Drought is a function of time as well as climate variables such as temperature and precipitation. The process of drought forming is slow, and it manifests at different time scales, which adversely affects the economy of a country. The identification and characterization of droughts at various spatiotemporal scales are of great importance. It helps in the planning and management of water resources, policymaking, and agribusiness industries. In the present paper, the Cauvery River basin is chosen as a study area to analyze the changes in the frequency distribution of extreme droughts and duration, with the combined effect of evapotranspiration and rainfall. The drought indices such as Standard Precipitation Index (SPI) and Standard Precipitation Evapotranspiration Index (SPEI) are implemented on monthly rainfall data and potential evapotranspiration of resolution 0.25° × 0.25° long./lat. for the period 1931–2010. The results reveal that the frequency of the extreme droughts over the basin has significantly increased over the post-era of global warming. The increased rate of extreme droughts is particularly evident in downstream of the basin, mainly due to the increase in temperature and deficit rainfall. Further, the implementation of continuous wavelet transform reveals that SPI at 3-(SPI-3) and 12-(SPI-12) month scale are associated with extended reconstruction of sea surface temperature (ERSST) in anti-phase and in-phase, respectively. It is concluded that the in-phase association of SPI-12 and ERSST enhances the drought situation compared to the anti-phase link of SPI-3 and ERSST.

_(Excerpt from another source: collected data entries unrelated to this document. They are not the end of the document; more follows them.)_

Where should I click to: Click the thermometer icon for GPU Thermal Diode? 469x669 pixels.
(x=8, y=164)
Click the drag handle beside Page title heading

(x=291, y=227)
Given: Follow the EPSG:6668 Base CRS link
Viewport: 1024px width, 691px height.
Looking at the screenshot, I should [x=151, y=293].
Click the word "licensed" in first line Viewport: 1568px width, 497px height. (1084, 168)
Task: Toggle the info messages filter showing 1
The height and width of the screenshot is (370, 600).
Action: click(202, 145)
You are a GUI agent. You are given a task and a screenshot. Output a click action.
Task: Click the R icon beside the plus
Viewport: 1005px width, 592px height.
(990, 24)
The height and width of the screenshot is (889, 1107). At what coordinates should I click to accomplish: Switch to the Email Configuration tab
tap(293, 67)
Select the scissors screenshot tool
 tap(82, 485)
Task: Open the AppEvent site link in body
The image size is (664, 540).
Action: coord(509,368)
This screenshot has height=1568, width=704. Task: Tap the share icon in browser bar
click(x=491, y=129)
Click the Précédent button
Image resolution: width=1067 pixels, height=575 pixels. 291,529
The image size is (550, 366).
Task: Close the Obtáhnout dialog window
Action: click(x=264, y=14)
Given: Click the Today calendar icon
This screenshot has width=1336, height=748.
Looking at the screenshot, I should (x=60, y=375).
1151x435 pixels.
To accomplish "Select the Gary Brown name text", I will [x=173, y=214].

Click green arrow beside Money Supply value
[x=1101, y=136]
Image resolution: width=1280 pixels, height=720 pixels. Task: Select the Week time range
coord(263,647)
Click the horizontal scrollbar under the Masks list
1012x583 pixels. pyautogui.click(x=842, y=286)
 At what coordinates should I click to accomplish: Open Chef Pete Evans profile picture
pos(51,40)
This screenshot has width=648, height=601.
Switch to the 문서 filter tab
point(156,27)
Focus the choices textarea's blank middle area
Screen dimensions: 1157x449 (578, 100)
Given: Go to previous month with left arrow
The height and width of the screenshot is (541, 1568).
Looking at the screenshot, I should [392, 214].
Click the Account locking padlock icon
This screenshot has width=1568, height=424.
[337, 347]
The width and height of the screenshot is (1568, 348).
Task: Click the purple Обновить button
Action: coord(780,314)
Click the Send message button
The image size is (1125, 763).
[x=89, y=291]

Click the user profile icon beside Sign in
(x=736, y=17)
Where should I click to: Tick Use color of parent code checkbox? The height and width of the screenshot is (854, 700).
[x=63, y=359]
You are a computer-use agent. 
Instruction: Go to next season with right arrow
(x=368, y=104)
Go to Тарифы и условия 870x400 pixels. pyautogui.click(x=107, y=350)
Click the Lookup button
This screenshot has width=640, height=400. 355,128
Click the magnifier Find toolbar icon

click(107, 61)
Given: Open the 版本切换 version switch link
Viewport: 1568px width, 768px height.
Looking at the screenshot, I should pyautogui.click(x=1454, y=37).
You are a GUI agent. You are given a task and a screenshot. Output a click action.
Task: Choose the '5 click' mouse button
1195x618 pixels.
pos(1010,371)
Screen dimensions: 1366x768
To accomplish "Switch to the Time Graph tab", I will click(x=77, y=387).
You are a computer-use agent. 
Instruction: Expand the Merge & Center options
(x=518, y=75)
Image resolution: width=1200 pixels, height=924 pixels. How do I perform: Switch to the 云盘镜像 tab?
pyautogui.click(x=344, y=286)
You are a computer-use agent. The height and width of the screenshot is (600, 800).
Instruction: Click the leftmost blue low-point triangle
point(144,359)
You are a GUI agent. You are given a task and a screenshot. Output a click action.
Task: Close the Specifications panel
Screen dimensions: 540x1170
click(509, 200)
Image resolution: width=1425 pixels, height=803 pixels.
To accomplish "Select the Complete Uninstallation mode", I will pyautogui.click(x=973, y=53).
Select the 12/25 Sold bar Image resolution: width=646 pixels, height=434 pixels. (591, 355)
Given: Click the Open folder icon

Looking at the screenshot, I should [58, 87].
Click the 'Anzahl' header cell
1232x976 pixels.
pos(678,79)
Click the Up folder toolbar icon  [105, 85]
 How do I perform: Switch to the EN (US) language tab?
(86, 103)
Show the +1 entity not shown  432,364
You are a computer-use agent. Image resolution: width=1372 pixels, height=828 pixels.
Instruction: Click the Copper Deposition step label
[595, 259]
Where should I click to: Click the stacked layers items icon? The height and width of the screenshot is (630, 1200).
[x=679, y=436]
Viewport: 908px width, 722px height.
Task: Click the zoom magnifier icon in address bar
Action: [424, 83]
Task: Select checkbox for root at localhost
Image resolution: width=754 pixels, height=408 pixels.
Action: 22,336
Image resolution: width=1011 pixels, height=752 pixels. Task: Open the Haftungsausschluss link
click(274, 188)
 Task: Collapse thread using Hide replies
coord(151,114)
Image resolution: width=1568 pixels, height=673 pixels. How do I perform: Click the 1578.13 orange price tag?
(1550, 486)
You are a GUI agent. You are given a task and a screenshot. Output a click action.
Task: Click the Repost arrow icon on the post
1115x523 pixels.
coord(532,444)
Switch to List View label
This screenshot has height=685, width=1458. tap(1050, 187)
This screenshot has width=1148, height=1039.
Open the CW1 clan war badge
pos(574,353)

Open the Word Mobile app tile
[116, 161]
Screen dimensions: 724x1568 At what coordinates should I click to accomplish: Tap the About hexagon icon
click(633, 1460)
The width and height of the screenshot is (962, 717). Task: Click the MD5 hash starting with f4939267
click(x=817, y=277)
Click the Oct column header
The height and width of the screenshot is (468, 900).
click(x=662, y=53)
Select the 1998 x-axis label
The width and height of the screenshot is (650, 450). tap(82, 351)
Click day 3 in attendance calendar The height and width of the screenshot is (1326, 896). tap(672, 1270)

干旱是时间以及温度和降水等气候变量的函数。干旱形成过程缓慢，并且表现在不同的时间尺度上，对一个国家的经济产生不利影响。各种时空尺度的干旱的鉴定和表征非常重要。它有助于水资源，政策制定和农业综合企业的规划和管理。本文以Cauvery河流域为研究区域，结合蒸散量和降雨的影响，分析极端干旱和持续时间的频率分布变化。干旱指数，例如标准降水指数（SPI）和标准降水蒸散指数（SPEI），是根据月降雨数据和分辨率为0.25°×0.25°/ lat的潜在蒸散量计算的。1931年至2010年期间。结果表明，在全球变暖后时期，流域内极端干旱的发生频率显着增加。在流域下游，极端干旱的增加尤其明显，这主要是由于温度升高和降雨不足所致。此外，连续小波变换的实施揭示了3-（SPI-3）和12-（SPI-12）月尺度的SPI与反相和同相海面温度（ERSST）的扩展重建有关，分别。